Each square can translate, rotate and scale and so is equivalent to two 2D point features (Figure 12(a)(b)(c)). The resulting 16 features are fed into the SfM algorithm resulting in the recovery of 16 rigid 3D points. This estimated rigid 3D model is then reprojected onto the image plane to generate a set of 16 rigidly constrained 2D points. These points are used to relocate the individual trackers for tracking the motion in the next frame. The trackers estimate an instantaneous trajectory yet are not permitted to follow through with it (i.e. in a nearest-neighbor tracking framework).
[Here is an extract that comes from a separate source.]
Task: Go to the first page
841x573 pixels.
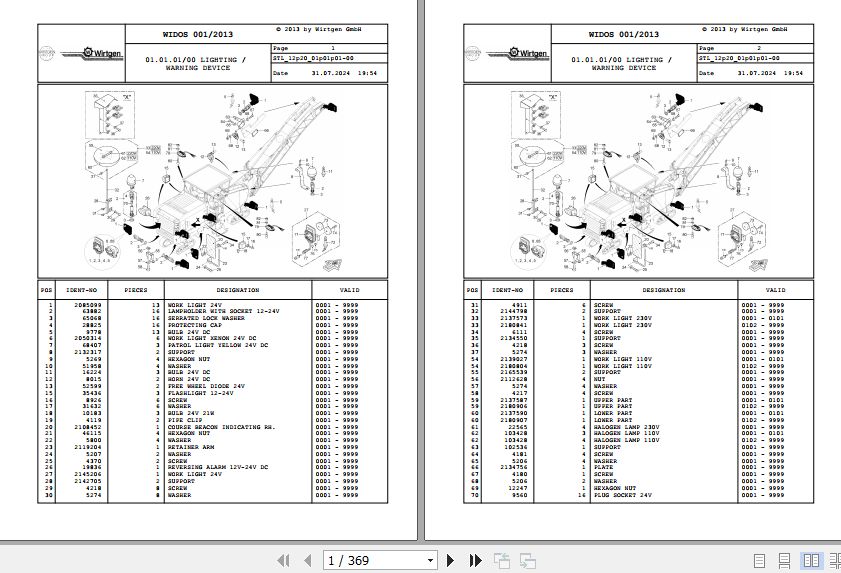Action: point(283,561)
Instead, this estimate is used in the SfM which computes the corresponding rigid trajectory and repositions the trackers along this rigid 'path' for the next frame in the sequence. Thus, instead of letting each square individually track, the SfM couples them all, forcing them to behave as if they were glued onto a rigid 3D body (i.e. a 3D face). Furthermore, the 8 trackers output an error level which can be used in the R matrix in the SfM Kalman filtering to adaptively weight good features more than bad features in the 3D estimates. Feature errors are mapped into a Gaussian uncertainty in localization by an initial perturbation analysis which computes each tracker's error sensitivity under small displacements.
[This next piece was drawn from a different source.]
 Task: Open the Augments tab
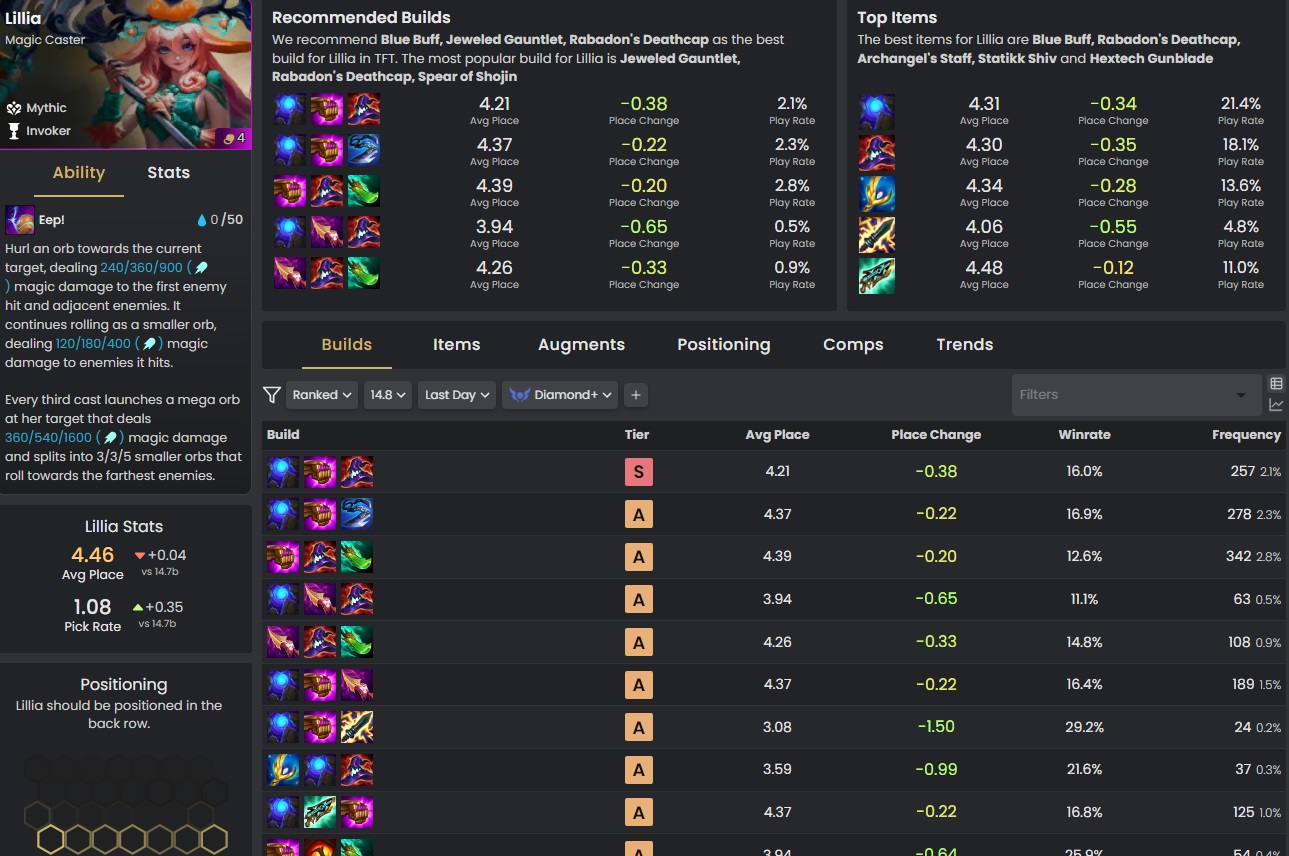581,345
The end result is a much more stable tracking framework (operating at 30Hz). If some trackers are occluded or fail, the others pull them along via the imposed rigidity constraint. The feedback from the adaptive Kalman filter maintains a sense of 3D structure and enforces a global collaboration between the separate 2D trackers. Thus, tracking remains stable for minutes instead of seconds (if no feedback SfM is used). Figure 12(d) depicts the stability under occlusion where a mouth and eye tracker are distracted by the presence of the user's finger. Similarly in Figure 12(e), the mouth tracker is distracted by deformation (smiling) where the mouth is no longer similar to the closed mouth the template was initialized with. These conditions remain stable due to the feedback loop.
The algorithm also re-initializes when it detects that it has lost the face as in Figure 13. This detection is performed via the so-called ``Distance-from-Face-Space'' calculation which essentially computes the probability of a face pixel image with respect to a constrained Gaussian distribution [40]. While multiple real and synthetic tests show very strong convergence we have also used the system extensively in the above real-time application settings where it behaved consistently and reliably.